Он долго пил прямо из ведра, проливая воду на бороду и расстегнутую на груди рубаху, а Ярцев тихо говорил:
— Золотой человек. Работник, каких мало. И плотник, и каменщик, и вообще…
— Научиться, значит, мужицкому ремеслу? Добро, — сказал Петр и повел Сергея с Димитрием к сараю.
Объясняя и показывая, он окончательно стряхнул хмельную сонь.
— Ну-ка, теперь вы, значит, попробуйте, — сказал Петр и отдал топор Димитрию.
Тот поплевал на руки, истово замахал топором.
Петр поглядел, как он колет, остановил:
— Добро. Сила в тебе есть. Сноровка прибудет. Топор надо по руке. Топорище у меня найдется, сам заготовлял, это дело особое, а вот за лопастью надо в лавку идти. Тебе топор да тебе топор — два топора. Да два колуна — у колуна обух потолще. Две пилы еще справить надо. Тоже в лавке, у купца. Смекнули?
— Смекнули.
— А когда так… — Петр замялся, замолчал, а потом с какой-то отчаянностью рубанул своим кулачищем воздух. — А я бы в лавку-то сбегал, заодно уж, начало отметить… опохмелиться… Голова трещит, ей-богу.
Сергей с Димитрием, не сговариваясь, полезли в карманы за деньгами.
Петр обернулся проворно, словно лавка была не на другом конце деревни, а тут же за плетнем. Не удивился, когда его ученики отказались выпить с ним, нимало не смущаясь, налил водку в граненый стакан, залпом выпил и долго стоял, уставившись в одну точку.
— Отчего тебя так к вину тянет? — не удержался все же Сергей.
— Отчего? — задумался Петр. — Кто же его знает? Может, с копейки.
— С какой копейки?
— Да все с нашей, с мужицкой.
— Все равно не понимаю, — сердито сказал Димитрий.
— Где же понять? — Петр с ухмылкой вертел стакан в корявых пальцах. — Заработаешь горбом эту копейку, а ее тут же и отберут.
— Кто?
— Становой, поп, кулак. Их много, кто мужицкую копейку любит.
— Поэтому — лучше в кабак?
— Ты походи, мил-человек, в мужицкой шкуре, тогда поймешь, что лучше.
— Вот мы и хотим это сделать.
— Чудно, — с любопытством, но без насмешки разглядывал их Петр, — мужики, которые побогаче, в баре лезут. А баре, значит, — в мужики? Плохо, что ли, вам было? Не пойму.
Петр, склонив голову, остро смотрел из-под густых бровей.
— Это как понимать плохое житье, — заговорил Димитрий. — Не всякий согласен по-скотски жить. Мы вот с Сергеем не согласны. Поэтому и решили идти к вам, к мужикам, и научить вас жить лучше.

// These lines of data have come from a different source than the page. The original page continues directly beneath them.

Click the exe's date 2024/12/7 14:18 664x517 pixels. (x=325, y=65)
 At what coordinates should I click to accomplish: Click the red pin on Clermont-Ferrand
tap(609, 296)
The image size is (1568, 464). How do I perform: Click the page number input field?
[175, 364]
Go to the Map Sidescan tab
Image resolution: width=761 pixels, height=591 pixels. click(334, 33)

— Как же это вы научите? Меня, к примеру?
— К примеру, так: не отдавай свою копейку ни попу, ни кулаку.
— Эк! — крякнул изумленно Петр. — Так вот просто и не отдавать?
— Так вот просто и не отдавать.
— Да ведь я кто? — вдруг с озлоблением выкрикнул Петр. — Мужик! Мужик я! А у попа, да кулака, да станового — сила! Поротым, думаешь, охота быть? А как растянут тебя в волости да выпорют… Эх, тьфу, — Петр не находил себе места, — жене, ребятишкам в глаза совестно глядеть. Тебя небось не пороли? Да порка еще не самое страшное. А как в Сибирь по этапу?